NEW YORK — Researchers have engineered a genome-editing tool to cut mitochondrial DNA more precisely, an improvement that could enable therapeutic editing.
While bacterial toxin DddA-derived cytosine base editors (DdCBEs) can be used to make targeted C-to-T conversions in nuclear and mitochondrial DNA, they have also been found to generate off-target mutations. DdCBEs are made up of different parts — a split interbacterial toxin DddAtox, a uracil glycosylase inhibitor, and custom transcriptome activator-like effector (TALE) DNA-binding proteins — and researchers from the Institute for Basic Science in South Korea suspected that those off-target effects might be driven by nonspecific TALE-DNA interactions or by spontaneous assembly of the split interbacterial toxin DddAtox.

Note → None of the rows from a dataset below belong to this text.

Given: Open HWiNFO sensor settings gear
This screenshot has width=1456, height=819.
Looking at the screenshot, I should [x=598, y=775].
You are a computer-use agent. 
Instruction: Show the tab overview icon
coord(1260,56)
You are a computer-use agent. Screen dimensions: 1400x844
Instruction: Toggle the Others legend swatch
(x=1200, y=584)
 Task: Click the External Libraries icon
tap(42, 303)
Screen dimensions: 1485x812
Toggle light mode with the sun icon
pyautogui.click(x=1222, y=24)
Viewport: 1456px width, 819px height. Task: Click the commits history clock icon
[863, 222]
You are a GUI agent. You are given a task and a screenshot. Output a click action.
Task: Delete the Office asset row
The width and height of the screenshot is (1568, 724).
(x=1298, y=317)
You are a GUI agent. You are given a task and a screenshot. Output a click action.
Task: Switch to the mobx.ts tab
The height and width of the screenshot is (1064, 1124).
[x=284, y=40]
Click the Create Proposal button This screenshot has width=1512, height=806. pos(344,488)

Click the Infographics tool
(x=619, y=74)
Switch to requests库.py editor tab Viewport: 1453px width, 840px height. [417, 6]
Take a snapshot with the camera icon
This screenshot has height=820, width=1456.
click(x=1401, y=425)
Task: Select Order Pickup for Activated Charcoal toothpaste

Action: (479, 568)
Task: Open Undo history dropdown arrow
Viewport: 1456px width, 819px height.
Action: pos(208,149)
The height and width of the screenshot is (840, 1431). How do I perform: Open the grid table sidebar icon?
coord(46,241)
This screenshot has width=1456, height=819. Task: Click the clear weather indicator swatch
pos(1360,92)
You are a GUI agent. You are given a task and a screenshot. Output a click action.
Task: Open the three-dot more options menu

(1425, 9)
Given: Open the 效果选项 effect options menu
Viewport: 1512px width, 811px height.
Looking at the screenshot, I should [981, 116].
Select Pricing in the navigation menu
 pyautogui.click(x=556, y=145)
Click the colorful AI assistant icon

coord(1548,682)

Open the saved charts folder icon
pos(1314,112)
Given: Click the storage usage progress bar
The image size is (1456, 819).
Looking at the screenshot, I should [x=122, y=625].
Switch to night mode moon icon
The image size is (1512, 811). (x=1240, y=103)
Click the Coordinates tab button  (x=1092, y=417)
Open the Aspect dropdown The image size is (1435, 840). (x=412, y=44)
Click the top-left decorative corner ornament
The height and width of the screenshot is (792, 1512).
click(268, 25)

As they reported Thursday in Nature Biotechnology, the researchers homed in on the split DddAtox halves and the interface where the dimers interact. By altering the residues there, they were able to generate base editors with reduced off-target effects, which they have dubbed HiFi-DdCBEs.
"Whole mitochondrial genome sequencing shows that, unlike conventional DdCBEs, which induce hundreds of unwanted off-target C-to-T conversions in human mtDNA, HiFi-DdCBEs are highly efficient and precise, avoiding collateral off-target mutations, and as such, they will probably be desirable for therapeutic applications," senior author Jin-Soo Kim from the Institute for Basic Science and colleagues wrote.
The researchers first investigated the cause of the off-target mutations by the typical DdCBEs. They found that when halves of a split DddAtoxwere present without a TALE, they could still induce C-to-T conversions.
By examining the structure of DddAtox complex, the researchers identified amino acid residues on each half that interact with each other and then created a series of mutant DddAtox halves in which an interacting residue was replaced with a bulky alanine instead. That way, the two DddAtox halves cannot form a deaminase unit without a related TALE-DNA interaction.
One variant they generated, K1389A, was highly active when paired with a wild-type partner but was much more inefficient when paired with a TALE-free partner, showing a 38.5-fold difference in discrimination. Further, pairs containing the K1389A variant preferentially edited at the C8 position over the C9, C11, and C13 positions, while a wild-type pair would edit at any of those sites, suggesting this approach could limit off-target editing.
The researchers then tested the editing ability of these HiFi-DdCBEs variants in human cells and cataloged any on- or off-target base editing using mtDNA-wide whole-genome sequencing. Pairs containing the T1391A in 1397C, V1411A in 1397N, or T1413A in 1397N variants exhibited between 8.2- and 23.3-fold reduced off-target editing. Meanwhile, the on-target editing efficiency of the HiFi-DdCBEs were similar to wild-type DdCBE pairs with DddA6 or DddA11.
"Taken together, these results demonstrate that DdCBE off-target base editing in the mitochondrial genome can be largely avoided using our HiFi-DdCBEs with interface-engineered DddAtox split constructs," Kim and colleagues wrote.
Still, certain HiFi-DdCBEs might suit scientists' needs over others, depending on the situation. In particular, the researchers recommend using the T1391A variant in 1397N or 1333C if high specificity is needed more than high activity, and conversely the K1389A variant in 1397N or 1333C if high activity is preferred rather than high specificity.
They additionally cautioned that they investigated the off-target activity of HiFi-DdCBEs over the short term and that additional studies of their long-term activity will be needed.